Who loves this pairing? The person who cries during a grocery run because the cashier smiled just right, then spends Sunday afternoon tweaking their Sim’s relationship bars, muttering, “Why won’t she just like me back?” The one who watches Kazuya fumble through a fake date and thinks, I’ve done that. I’ve paid for that. Not the hopeless romantic—but the hope-adjacent: the quietly grieving, the chronically rehearsing, the ones who keep showing up—even when they’re not sure what role they’re supposed to play next. They don’t want fairy tales. They want the flicker—that split second where pretense cracks, and something real, fragile, and unscripted slips through.
🎮1 Games That Match the Vibe
Match Dimensions Explained
❓Frequently Asked Questions
Why is Prince of Persia listed as similar to Rent-a-Girlfriend when it’s an action-adventure game?
Great question—it’s all about the *romance & shoujo* dimension in the match algorithm, not genre. Prince of Persia (2023) leans hard into playful, flirty banter with characters like Zola and the Prince’s charmingly awkward charm—think early Rent-a-Girlfriend episodes where Kazuya stumbles through romantic tension with Chizuru. The comedy & parody layer shows up in over-the-top gestures, exaggerated reactions, and self-aware romantic tropes baked right into cutscenes and dialogue.
Is there a Rent-a-Girlfriend visual novel or dating sim adaptation?
Not officially—but The Sims™ 4 is the closest *functional* stand-in, especially with mods like 'Dating & Romance Overhaul' and custom NPCs modeled after Chizuru, Mamiya, or Ruka. Players actually recreate Rent-a-Girlfriend’s 'rental contract' dynamic using TS4’s relationship system, scripted events, and custom outfits (like Chizuru’s iconic pink hoodie). Just be warned: the base game feels barebones without DLCs, and many fans say the vanilla romance mechanics are shallow compared to Rent-a-Girlfriend’s emotional pacing.
Prince of Persia vs. The Sims 4—which is better for lighthearted, rom-com vibes?
Go with Prince of Persia if you want tightly written, story-driven rom-com moments—like the Prince tripping mid-flirtation while trying to impress Zola, or that hilarious bathhouse scene where timing and tone nail the Rent-a-Girlfriend energy. The Sims 4 gives you freedom to *build* those vibes yourself (e.g., setting up a 'fake dating' scenario between two Sims), but it’s more sandbox than script—so unless you’re deep into mods and storytelling tools, PoP delivers the polished, laugh-out-loud shoujo-comedy punch faster.
What’s the best game like Rent-a-Girlfriend if I just want to relax and vibe with cute, low-stakes romance?
The Sims™ 4 is your go-to—if you skip the buggy base version and jump straight to the 'Romantic Garden' and 'Cozy Cottage' free CC packs.

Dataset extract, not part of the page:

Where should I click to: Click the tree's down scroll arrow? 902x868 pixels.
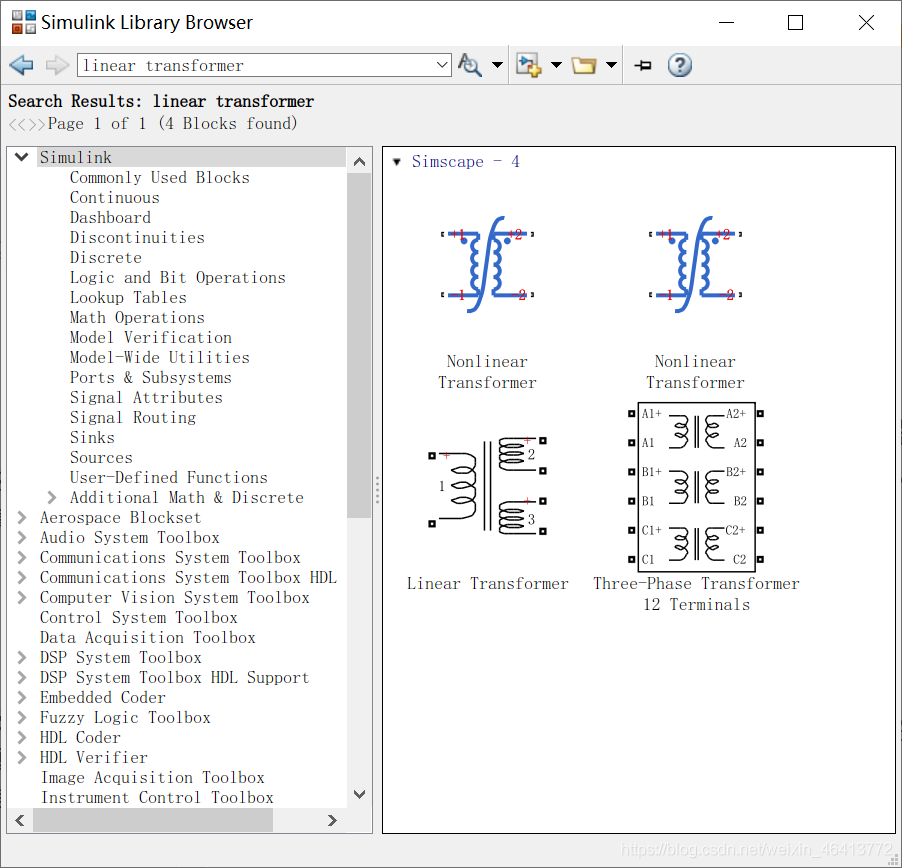360,794
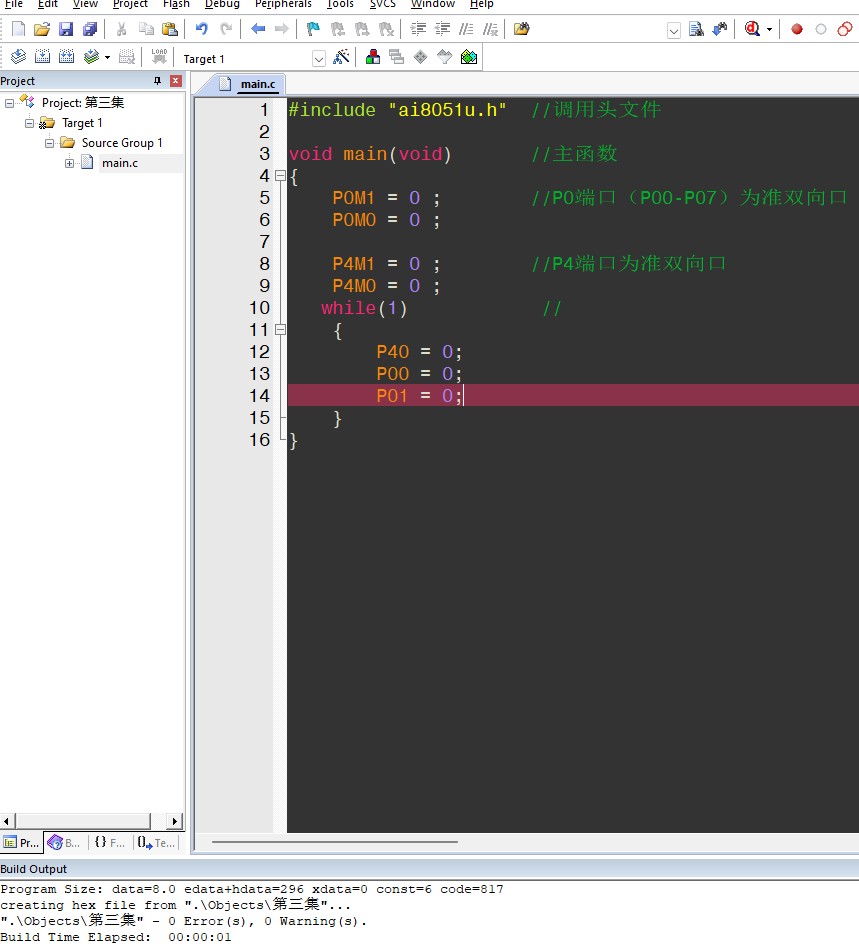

You can create a chill apartment sim with a Chizuru-inspired Sim, set daily 'rental check-ins', and trigger gentle romantic interactions (no pressure, no drama—just tea, shared glances, and soft lighting). It’s not plot-heavy like Rent-a-Girlfriend, but for pure cozy, customizable, low-stakes romantic ambiance? Nothing else on the list hits that exact vibe so reliably.